André Kertész, 144 Views, December 8, 1980
Four gelatin silver prints, 86.9 x 79.9 cm
National Gallery of Canada, Ottawa

In 1980, Arnaud Maggs (1926–2012) made an artwork featuring the celebrated Hungarian photographer André Kertész (1894–1985). Maggs’s elegant arrangement of 144 views shows the eighty-six-year-old’s head and shoulders gradually turning from front to back. Maggs’s poetic display beautifully echoes Kertész’s own interest in movement and gesture and is characteristic of the early large-scale portrait installations that launched his art career.

 

Based in Toronto, Maggs was successful as a graphic designer and commercial photographer before he began working as an artist in the 1970s. Initially, he concentrated on portraiture. Works such as 64 Portrait Studies, 1976–78, explore his dual interests in analytical systems and human faces. Four rows of sixteen black and white images invite viewers to compare facial features, head shape, posture, and hairstyles.

RECORDED INFORMATION:
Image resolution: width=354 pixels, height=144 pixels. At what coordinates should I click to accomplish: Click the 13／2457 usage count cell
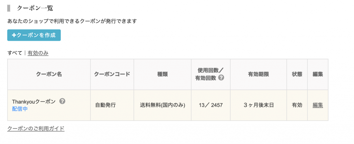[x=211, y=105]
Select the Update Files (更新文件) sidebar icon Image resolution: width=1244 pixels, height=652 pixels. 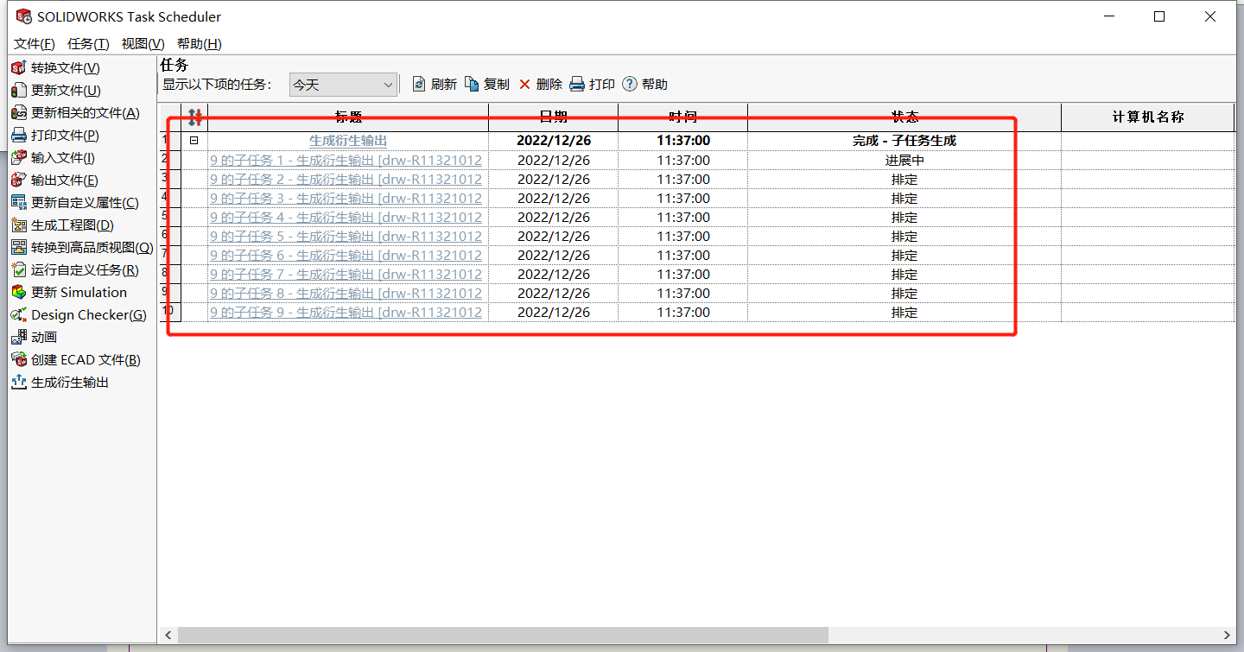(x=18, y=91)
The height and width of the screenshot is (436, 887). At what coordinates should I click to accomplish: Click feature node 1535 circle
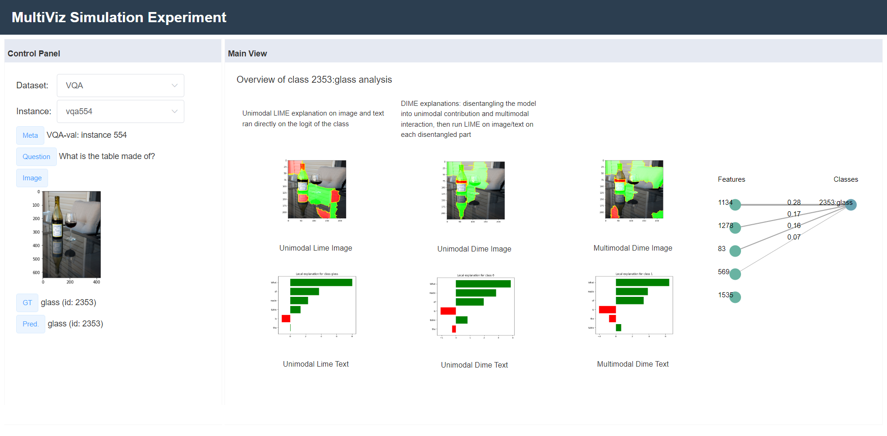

PROBLEM DETAILS: Continue the excerpt about Arnaud Maggs and his portrait installations, starting right after its last sentence.

REPLY TO THE EXERCISE:
Influenced by both his professional background and Conceptual art, he turned to the grid as a mode of presentation. By installing a series of photographs in the form of a grid, he established order and introduced duration by inviting viewers to compare images and consider changes in his subjects over time.  In works such as 48 Views, 1981–82, Maggs paid homage to artists, photographers, and other cultural figures, including Jane Jacobs, Yousuf Karsh (1908–2002), Michael Snow (1928–2023), and Paul Wong (b.1954). In Joseph Beuys: 100 Profile Views, 1980, and Joseph Beuys: 100 Frontal Views, 1980, the penetrating gaze of the acclaimed German conceptual artist combines with subtle changes in posture to convey the essence of the subject.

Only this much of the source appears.